SPA-FRANCORCHAMPS, Belgium — Yuki Tsunoda lauded his newly-upgraded Red Bull car after delivering his best qualifying performance since joining the team in April.
Tsunoda qualified seventh in Belgium on Saturday despite languishing outside the top 10 in both sprint qualifying and the sprint race.
Before qualifying for the main grand prix Red Bull fitted an upgraded floor to the Japanese driver’s car, something which had not been planned coming into the weekend.
Tsunoda has struggled to come close to teammate Max Verstappen since replacing Liam Lawson three races into the season but felt a big step forward with the upgraded car.
“I’m happy with it,” Tsunoda said of his performance. “Also, the team did a good job to bring me the upgrades just before qualifying. That was big enough to be in this position. Certainly I feel much better.”
Tsunoda had come into the weekend expecting to be behind Verstappen in terms of the development specification of either car.

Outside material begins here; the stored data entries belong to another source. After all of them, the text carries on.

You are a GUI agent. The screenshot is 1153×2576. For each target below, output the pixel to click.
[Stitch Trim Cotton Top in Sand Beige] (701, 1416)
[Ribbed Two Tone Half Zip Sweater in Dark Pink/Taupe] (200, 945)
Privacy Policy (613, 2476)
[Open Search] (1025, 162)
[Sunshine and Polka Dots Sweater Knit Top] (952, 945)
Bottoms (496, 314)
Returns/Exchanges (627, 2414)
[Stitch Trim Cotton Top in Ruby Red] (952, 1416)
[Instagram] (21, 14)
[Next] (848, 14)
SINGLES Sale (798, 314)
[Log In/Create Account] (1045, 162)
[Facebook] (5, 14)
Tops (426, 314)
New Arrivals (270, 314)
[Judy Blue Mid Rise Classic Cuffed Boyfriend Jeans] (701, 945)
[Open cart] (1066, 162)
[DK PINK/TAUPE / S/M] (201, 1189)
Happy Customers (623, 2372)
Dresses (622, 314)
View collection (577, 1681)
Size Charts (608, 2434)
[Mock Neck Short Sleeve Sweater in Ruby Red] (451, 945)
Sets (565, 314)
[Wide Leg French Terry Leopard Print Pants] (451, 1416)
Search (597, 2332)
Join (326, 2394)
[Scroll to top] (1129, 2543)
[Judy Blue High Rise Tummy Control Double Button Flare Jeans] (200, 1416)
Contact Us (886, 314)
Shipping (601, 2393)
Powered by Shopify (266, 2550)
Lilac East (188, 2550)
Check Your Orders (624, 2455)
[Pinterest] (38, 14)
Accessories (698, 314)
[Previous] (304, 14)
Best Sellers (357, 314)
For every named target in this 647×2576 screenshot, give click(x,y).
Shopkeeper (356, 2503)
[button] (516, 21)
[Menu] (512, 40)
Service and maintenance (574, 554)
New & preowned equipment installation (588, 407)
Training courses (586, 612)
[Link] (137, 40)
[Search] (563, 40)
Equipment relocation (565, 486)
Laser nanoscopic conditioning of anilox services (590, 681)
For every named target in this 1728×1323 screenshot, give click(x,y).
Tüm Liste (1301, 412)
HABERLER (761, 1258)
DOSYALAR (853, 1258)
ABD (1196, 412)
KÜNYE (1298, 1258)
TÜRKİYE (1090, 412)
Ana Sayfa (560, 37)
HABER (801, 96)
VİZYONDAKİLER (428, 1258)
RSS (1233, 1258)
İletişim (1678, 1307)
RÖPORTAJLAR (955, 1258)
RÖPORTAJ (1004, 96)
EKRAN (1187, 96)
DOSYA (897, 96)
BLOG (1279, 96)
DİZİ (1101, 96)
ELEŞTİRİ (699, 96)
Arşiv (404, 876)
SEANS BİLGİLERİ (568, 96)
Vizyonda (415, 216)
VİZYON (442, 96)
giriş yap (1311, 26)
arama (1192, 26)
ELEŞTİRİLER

Verstappen, running a full Red Bull upgrade, won Saturday’s sprint race and will start Sunday’s race from fourth.
Tsunoda’s improved performance will be encouraging for new Red Bull boss Laurent Mekies, who replaced Christian Horner two weeks ago.
Mekies worked alongside him all of last year and in the opening two races of 2025 as Racing Bulls team boss.
“We upgraded his car just before qualifying as we are always pushing to the edge on our car parts quantity,” Mekies told F1 TV on Saturday. “But we decided to take the risk to upgrade his car, so that’s why you may have seen we were nearly a bit late to go out in qualifying.”
With the new part, Tsunoda felt vindicated about recent feedback he’s been giving.
Asked what the new floor gave him in the car, he said: “Bit more grip! Literally. We saw already on the paper how much difference we had [to Verstappen], I don’t know how many races we had. But considering the difference I had in terms of delta lap time I have between Max and myself, wasn’t that huge.
“I knew already in myself and engineering group we are in the right direction for myself to improve the way we want. Happy that I proved it.
“Generally a bit more grip … just grip was what was a bit more sensitive with anything [before]. It never followed [my inputs]. This one handled like… you can be aggressive with it.”
Tsunoda has only finished in the points twice in Sunday races since stepping up to Red Bull, finishing 10th in Miami and Imola.
Since then, he has finished 17th, 13th, 12th, 16th and 15th.
He had finished Saturday’s sprint race in 11th.